The next idea would be to get rid of the assignment,

phi_new = phi_old

Instead you can use the simple flip-flop technique (alternative options involve pointers, or move_alloc):

  flip = 0

  ! Jacobi Iteration
  do iter = 1, max_iter

    select case(flip)
    case(0)
      call jacobi(nx,ny,phi_old,phi_new,maxdiff)
    case(1)
      call jacobi(nx,ny,phi_new,phi_old,maxdiff)
    end select
    flip = 1 - flip

    if (mod(iter,100)==0) print *, 'Iter:', iter, ' Maxdiff:', maxdiff
    if (maxdiff < tol) exit
    
  end do

With these two changes I get,

 Converged after       10001 iterations with maxdiff =   4.64811921E-03
 Time taken (seconds):   1.61683095

The BW metric has to be updated however, to reflect the actual volume of data written and read.

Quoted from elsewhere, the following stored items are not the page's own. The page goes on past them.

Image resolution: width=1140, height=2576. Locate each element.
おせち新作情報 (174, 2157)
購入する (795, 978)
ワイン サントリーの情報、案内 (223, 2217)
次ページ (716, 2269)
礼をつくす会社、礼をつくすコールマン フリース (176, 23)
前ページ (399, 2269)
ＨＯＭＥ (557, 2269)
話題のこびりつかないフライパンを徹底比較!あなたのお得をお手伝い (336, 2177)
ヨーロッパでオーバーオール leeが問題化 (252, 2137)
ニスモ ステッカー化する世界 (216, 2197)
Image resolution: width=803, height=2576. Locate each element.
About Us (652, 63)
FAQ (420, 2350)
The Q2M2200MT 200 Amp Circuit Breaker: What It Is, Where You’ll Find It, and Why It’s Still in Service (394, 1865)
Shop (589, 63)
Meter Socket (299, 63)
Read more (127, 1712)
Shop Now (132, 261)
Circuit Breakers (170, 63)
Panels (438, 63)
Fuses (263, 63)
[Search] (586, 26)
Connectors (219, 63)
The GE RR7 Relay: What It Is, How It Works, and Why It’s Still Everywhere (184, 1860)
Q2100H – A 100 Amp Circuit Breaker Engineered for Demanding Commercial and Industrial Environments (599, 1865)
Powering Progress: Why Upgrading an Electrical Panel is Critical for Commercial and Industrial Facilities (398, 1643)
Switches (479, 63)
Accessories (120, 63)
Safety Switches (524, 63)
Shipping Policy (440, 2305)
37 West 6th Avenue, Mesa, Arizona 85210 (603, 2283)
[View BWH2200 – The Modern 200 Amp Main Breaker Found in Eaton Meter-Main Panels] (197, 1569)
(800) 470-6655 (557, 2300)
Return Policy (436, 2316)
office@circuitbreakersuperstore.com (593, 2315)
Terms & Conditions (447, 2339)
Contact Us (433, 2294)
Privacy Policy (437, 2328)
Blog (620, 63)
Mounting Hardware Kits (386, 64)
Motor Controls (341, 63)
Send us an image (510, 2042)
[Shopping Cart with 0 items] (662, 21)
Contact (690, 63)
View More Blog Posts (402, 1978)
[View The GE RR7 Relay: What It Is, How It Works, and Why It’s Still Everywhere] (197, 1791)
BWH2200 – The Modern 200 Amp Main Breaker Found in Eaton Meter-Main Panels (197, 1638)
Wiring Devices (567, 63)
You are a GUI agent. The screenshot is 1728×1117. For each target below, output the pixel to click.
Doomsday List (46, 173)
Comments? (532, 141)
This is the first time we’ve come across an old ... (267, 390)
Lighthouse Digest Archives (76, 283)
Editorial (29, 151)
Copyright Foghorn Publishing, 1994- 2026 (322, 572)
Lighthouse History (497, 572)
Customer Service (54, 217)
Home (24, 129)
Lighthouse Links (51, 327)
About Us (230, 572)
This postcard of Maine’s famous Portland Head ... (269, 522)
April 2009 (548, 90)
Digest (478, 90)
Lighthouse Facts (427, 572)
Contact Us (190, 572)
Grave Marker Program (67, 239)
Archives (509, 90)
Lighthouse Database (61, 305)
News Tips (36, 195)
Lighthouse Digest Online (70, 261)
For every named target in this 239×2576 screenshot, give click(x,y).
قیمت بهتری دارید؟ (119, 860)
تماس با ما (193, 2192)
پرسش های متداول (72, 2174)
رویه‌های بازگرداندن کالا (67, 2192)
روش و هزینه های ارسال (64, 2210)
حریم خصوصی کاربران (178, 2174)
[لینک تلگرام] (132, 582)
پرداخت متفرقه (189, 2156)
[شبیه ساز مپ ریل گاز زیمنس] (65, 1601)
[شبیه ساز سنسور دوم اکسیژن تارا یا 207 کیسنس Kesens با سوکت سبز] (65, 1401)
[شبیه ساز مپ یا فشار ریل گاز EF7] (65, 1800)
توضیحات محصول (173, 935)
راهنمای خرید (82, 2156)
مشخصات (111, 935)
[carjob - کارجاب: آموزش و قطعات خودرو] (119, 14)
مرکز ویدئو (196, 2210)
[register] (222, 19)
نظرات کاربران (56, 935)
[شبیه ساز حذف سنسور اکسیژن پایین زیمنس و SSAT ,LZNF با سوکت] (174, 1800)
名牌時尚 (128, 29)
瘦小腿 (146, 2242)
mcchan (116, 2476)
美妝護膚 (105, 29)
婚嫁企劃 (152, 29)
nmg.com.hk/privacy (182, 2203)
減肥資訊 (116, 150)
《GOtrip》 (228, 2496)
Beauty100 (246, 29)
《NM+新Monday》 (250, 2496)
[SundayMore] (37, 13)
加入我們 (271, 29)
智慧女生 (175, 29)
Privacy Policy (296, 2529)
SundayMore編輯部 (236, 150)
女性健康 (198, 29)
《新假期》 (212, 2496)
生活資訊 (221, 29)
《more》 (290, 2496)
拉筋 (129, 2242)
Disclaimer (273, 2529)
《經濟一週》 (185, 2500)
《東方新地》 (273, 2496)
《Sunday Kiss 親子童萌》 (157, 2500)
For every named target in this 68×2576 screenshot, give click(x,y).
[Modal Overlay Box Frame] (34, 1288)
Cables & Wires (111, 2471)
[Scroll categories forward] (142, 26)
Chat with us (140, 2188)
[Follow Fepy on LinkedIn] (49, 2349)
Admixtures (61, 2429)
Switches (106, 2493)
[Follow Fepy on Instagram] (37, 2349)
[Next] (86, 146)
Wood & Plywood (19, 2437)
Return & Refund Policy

Another idea you can try is fusing the update loop and the maxdiff calculation.

themos · May 22, 2025, 4:05pm

This is a personal view: you should probably not expect a DO CONCURRENT to be enough to manage parallel execution. I think it makes more sense to see it as human-to-human annotation. Consider it a way for one programmer to signal to another that a piece of code can be re-written with the OpenMP extensions. The OpenMP folks have signalled that they would be horrified if DO CONCURRENT and OpenMP both tried to manage the execution resources of the processor. Compiler writers have clearly put a lot more effort in OpenMP than DO CONCURRENT implementations. Users have invested heavily in OpenMP. This feedback situation is not likely to change soon.

eugene_epshteyn · May 22, 2025, 6:35pm

Some compilers will try to convert DO CONCURRENT to OpenMP, but you have to ask. For flang, the switch is -fdo-concurrent-to-openmp=host. For ifx you still need to pass -fopenmp to get DO CONCURRENT to parallelize, see https://www.intel.com/content/www/us/en/docs/fortran-compiler/developer-guide-reference/2025-1/do-concurrent.html

RonShepard · May 22, 2025, 10:39pm

That construct is designed so that the index order is irrelevant. If a compiler distinguishes between the two orders, then I would say that is a shortcoming, maybe even a major one, of the compiler. One expects the compiler to make some reasonable effort to order the operations to optimize memory references, vector lengths, and so on, and that chosen order should be the same regardless of the index order specified in the construct.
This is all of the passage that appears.